Just the other day I was debugging a particularly troublesome problem on a project. We were seeing a CPU exception with no discernable reason.  It got me thinking about debugging and how sometimes it feels more like art than science.  I’ve seen more than one developer get “stuck in a rut” trying to debug a problem because of the environment or tools and an inability to push past it.  Let’s face it, debugging is a frustrating but necessary evil in our work.  Some people loathe it some people love it.  In case you’re wondering, I fall into the latter camp – I absolutely love testing and debugging the code I’ve written.  There’s something very satisfying about testing and verifying all the hard work you’ve put in designing and developing something.  That’s not to say it is not aggravating.  Like most things in life, how you apply your experiences really helps get you through tough debugging experiences.  How dependent on source-level debuggers are you?  Can you be effective without one?  What if you only have printf like functionality and it tells you nothing?  What if you don’t even have print capability?  Many software engineers throw up their hands at these things, scoff and say, “in this day and age that never happens!”  To this I laugh and wonder what exactly they have been working on.
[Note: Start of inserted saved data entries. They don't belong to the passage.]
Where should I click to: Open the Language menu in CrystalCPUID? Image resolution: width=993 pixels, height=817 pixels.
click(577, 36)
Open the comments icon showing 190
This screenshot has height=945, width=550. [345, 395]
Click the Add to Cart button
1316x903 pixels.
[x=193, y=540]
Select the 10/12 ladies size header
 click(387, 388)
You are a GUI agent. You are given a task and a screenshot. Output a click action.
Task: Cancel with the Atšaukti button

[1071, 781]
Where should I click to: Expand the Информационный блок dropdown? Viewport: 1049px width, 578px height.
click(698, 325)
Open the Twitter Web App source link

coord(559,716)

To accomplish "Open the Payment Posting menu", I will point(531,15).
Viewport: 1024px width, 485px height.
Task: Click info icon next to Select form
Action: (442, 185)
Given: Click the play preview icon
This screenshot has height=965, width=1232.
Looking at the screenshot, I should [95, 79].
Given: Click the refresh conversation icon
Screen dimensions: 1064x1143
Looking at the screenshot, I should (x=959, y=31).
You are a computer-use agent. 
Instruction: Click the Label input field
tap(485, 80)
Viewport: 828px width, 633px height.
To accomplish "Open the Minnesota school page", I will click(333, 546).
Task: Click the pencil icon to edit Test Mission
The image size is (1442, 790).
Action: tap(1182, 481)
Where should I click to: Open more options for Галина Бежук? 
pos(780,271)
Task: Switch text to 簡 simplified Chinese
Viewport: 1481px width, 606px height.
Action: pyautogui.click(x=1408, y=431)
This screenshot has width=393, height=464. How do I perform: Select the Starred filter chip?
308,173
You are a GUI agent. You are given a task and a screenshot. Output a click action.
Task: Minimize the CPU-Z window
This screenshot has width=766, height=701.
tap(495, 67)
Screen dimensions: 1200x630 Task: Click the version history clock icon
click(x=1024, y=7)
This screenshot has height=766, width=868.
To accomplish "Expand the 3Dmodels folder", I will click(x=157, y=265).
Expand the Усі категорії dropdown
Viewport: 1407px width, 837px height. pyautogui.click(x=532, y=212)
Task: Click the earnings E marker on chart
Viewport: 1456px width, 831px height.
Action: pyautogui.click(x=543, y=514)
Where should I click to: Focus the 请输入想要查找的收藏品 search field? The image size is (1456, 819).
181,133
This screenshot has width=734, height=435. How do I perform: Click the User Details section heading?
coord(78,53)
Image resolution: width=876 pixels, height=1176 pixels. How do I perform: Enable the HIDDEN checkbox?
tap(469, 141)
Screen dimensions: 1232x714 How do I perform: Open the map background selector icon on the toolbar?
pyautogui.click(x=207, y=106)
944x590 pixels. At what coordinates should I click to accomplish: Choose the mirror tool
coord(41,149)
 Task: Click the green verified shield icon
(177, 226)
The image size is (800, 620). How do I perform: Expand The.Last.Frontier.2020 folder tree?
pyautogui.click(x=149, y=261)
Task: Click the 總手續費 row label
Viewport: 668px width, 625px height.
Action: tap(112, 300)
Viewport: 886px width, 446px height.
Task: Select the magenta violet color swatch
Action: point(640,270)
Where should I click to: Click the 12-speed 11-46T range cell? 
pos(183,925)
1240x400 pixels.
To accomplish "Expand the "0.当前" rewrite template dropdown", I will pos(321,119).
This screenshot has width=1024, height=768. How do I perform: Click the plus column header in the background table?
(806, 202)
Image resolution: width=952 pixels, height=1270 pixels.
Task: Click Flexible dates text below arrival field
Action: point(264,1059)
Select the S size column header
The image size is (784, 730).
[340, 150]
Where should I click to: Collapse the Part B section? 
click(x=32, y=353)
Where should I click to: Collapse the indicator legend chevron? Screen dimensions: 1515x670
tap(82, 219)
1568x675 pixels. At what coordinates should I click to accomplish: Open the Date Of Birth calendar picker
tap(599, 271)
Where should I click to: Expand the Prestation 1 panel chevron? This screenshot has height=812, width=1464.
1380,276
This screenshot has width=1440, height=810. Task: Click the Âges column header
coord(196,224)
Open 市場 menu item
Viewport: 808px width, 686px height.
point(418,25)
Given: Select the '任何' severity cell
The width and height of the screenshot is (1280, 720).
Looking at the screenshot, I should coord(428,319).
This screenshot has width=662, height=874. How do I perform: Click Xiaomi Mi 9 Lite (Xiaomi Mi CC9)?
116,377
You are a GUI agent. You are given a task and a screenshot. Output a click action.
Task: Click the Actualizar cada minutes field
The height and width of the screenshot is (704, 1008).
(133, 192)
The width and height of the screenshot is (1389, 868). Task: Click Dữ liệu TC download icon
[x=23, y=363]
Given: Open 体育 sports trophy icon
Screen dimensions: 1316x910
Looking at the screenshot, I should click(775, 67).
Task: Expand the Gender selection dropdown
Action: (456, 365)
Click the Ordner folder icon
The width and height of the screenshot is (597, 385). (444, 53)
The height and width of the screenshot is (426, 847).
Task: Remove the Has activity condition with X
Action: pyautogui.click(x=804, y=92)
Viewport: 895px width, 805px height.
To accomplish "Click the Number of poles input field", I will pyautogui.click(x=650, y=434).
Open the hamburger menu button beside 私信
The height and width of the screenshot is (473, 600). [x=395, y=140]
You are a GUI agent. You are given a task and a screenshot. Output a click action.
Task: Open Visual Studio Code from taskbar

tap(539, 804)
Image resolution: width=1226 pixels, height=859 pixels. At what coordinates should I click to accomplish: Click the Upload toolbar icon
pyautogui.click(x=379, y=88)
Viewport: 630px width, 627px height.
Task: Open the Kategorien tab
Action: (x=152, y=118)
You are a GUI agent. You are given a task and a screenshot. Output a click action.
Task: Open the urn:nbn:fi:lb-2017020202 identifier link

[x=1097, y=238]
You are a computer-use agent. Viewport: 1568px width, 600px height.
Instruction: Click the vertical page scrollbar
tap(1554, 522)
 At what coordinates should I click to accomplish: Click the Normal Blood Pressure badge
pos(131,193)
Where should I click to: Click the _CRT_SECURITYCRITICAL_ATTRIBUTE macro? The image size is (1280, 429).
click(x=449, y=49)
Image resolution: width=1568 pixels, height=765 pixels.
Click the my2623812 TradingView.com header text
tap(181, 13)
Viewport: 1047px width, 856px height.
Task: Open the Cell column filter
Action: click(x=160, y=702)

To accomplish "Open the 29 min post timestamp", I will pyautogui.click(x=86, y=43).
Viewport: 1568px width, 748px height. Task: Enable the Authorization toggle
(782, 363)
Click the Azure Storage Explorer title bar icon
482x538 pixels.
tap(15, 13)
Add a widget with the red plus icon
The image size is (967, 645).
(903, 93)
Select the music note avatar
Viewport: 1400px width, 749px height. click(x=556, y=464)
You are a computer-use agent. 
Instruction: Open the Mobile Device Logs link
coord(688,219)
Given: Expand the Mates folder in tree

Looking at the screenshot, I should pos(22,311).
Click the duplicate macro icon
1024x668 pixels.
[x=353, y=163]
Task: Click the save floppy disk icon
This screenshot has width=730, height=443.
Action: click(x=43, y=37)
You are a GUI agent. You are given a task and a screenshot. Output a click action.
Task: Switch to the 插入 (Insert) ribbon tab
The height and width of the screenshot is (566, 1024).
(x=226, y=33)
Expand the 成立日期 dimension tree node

In the recent past I’ve encountered more than one project with no available source level debugging, limited print/log capability and strange debug output at the time of the problem.  All difficult but not impossible problems.  This is where you cast what I like to think of as “debug nets”.  Think fishing.  Even if you’re not a fisherman or outdoorsy type, you should still get the metaphor.  You
cast a net trying trap the problem as part of your debug efforts:

Very nice, tightly laced nets capable of catching lots of bugs of varying types

    • With a source level debugger you set breakpoints
    • With a source level debugger and memory dumps you can analyze what was happening at the time of the crash
    • Use a static analysis tool, such as valgrind

Decent, moderately laced nets capable of catching many bugs of varying types

    • No source debugger, print/log output telling you when things are happening

Poor, widely laced nets used to catch a wide variety but nondescript bugs

    • CPU exception dump providing raw hex values of CPU registers

Any one of these things is better than nothing.  Yet, none of them are silver bullets either.  Source level debuggers are great, but what if by the time it stops, memory is so trashed it doesn’t help?  Printing debug output is still a tried and true method of debug, but what if your debug changing timing and skews the problem, or worse yet prevents it?  There really is no one good answer for how to overcome these issues. But, there are some common concepts which can be applied to aide in these problems.  Think of these as adding hooks to your nets or weaving a tighter net to catch the

  • Wrap your heap calls with diagnostic versions: track alloc/free, make sure they match and balance, add bounds checking of buffers, and trap double free-buffer problems
  • Add fixed data patterns to memory/objects
  • Use terse logging, with very minimal variable arguments, reducing the time it takes to log
  • If your language supports exceptions, use them!
  • Try to exacerbate the problem! The easier and more frequent you can make the problem happen the better.  This gives you more data points in which to work against.
  • Change something to cause the problem to happen or change.  Re-running the same thing with no data is just spinning your wheels – you are not getting anywhere!
  • Get comfortable with how your compiler and linker work for the CPU and be prepared to work backwards from raw addresses. Get creative, this can be very hard to do with dynamically loadable modules/libraries!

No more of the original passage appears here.